§ AIM OF THE TASK: Please produce an exact transcription of the lines from the one containing "Task: Open the top bar more options ellipsis" through the last line of the entries, leaving out every picture.

§ DATASET RECORDS:
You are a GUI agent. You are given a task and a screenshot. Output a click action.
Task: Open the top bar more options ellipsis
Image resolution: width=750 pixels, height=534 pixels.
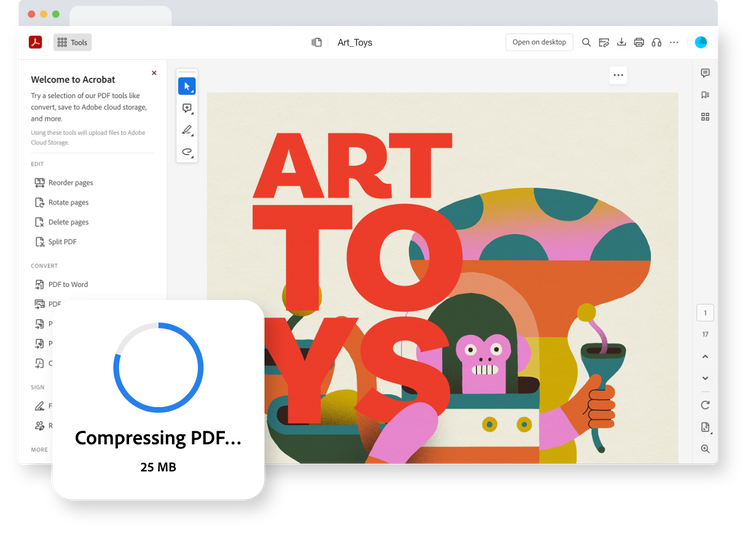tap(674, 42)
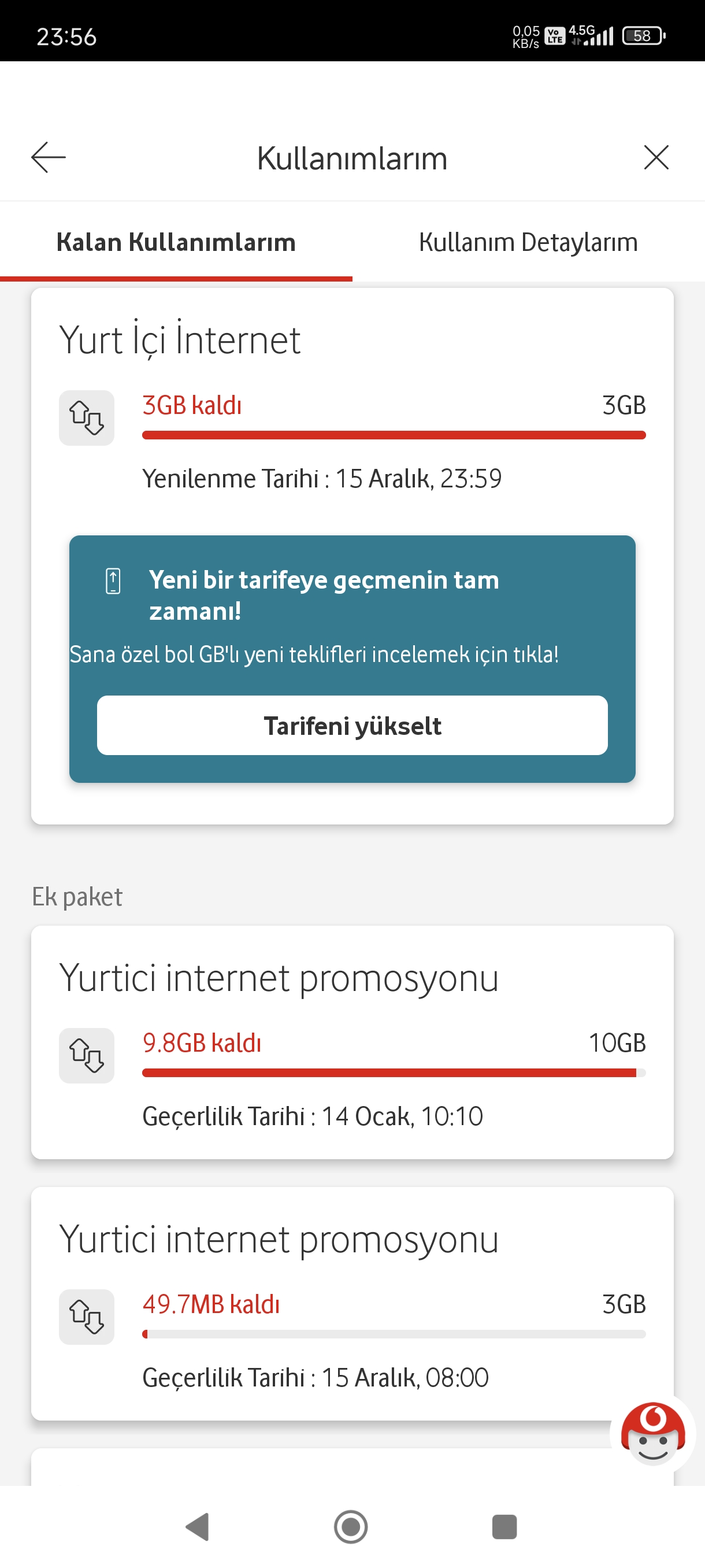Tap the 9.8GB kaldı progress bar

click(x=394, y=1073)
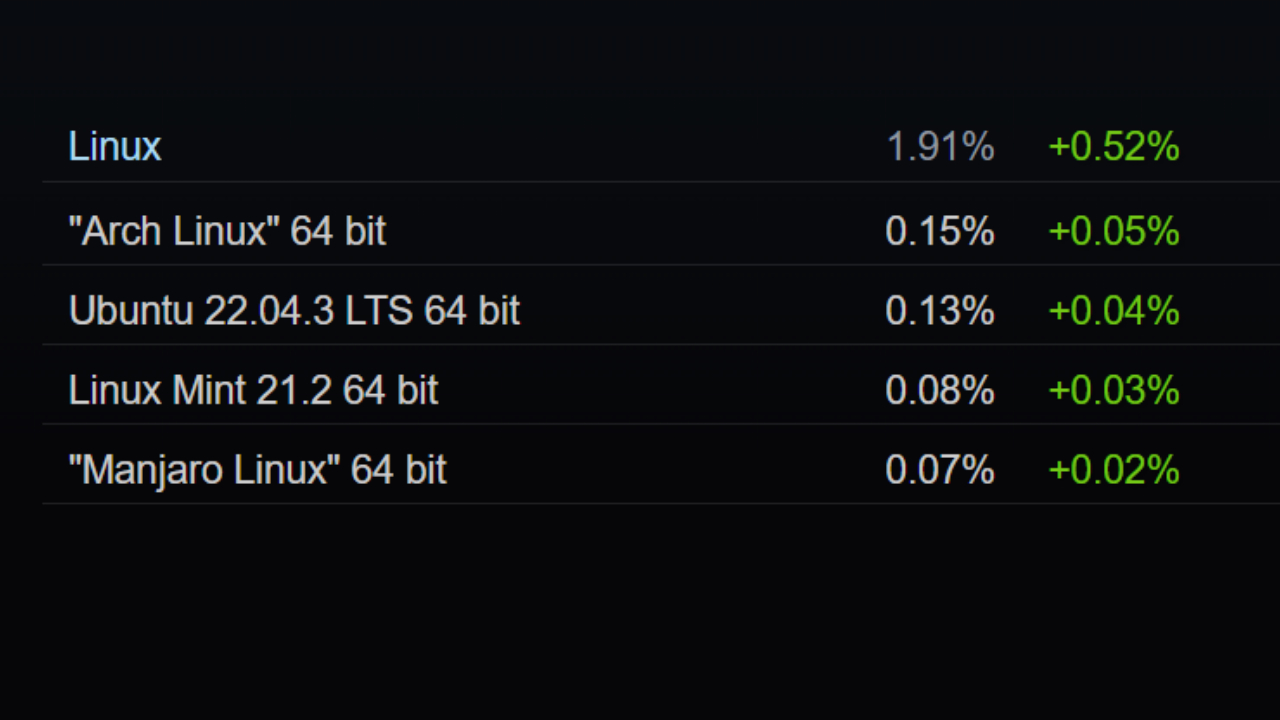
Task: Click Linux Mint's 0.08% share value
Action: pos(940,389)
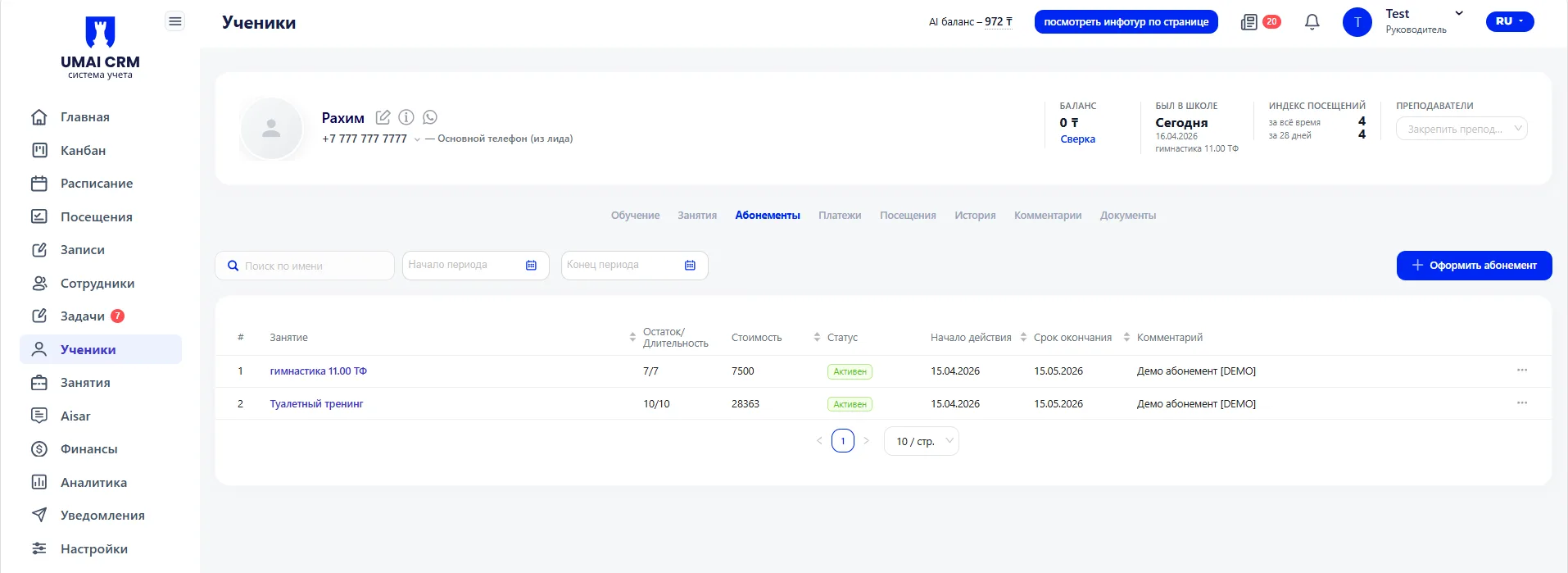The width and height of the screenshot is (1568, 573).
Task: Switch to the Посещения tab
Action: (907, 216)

§ OUTPUT OF THE TASK:
Task: Open the top bar more options ellipsis
Image resolution: width=750 pixels, height=534 pixels.
tap(674, 42)
Tap the 9.8GB kaldı progress bar

click(x=394, y=1073)
Task: Click Linux Mint's 0.08% share value
Action: pos(940,389)
The width and height of the screenshot is (1568, 573).
Task: Switch to the Посещения tab
Action: (907, 216)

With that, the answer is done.